■ BRIEF ■
Search the data below for the string "computer" and copy all lines where it shows up.

▬▬▬▬▬▬

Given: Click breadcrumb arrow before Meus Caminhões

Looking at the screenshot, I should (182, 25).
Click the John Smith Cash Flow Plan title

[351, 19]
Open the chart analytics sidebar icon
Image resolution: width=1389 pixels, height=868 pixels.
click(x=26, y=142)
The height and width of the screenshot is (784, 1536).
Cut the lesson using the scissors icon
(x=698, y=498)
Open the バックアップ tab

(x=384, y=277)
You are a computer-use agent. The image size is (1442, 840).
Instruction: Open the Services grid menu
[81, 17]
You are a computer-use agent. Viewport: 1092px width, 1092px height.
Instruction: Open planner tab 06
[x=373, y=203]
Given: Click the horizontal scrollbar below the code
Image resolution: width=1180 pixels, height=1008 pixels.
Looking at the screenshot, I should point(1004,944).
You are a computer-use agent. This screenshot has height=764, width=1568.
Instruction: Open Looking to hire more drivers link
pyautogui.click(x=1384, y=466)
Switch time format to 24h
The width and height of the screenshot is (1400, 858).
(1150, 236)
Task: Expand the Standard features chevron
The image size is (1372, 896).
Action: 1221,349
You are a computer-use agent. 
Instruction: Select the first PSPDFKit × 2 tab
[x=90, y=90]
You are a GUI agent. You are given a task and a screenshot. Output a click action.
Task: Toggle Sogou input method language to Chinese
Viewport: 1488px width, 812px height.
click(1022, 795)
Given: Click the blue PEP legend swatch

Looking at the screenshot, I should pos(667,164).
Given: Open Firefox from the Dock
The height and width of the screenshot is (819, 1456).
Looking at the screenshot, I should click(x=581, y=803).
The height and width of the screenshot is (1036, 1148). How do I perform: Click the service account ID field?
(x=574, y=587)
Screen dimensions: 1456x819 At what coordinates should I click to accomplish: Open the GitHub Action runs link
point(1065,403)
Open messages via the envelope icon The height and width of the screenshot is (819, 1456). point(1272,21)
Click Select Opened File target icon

▬▬▬▬▬▬

■ REPLY ■
You are a computer-use agent. The image size is (1442, 840).
You are a computer-use agent. Viewport: 1092px width, 1092px height.
You are a computer-use agent. This screenshot has height=764, width=1568.
You are a computer-use agent. 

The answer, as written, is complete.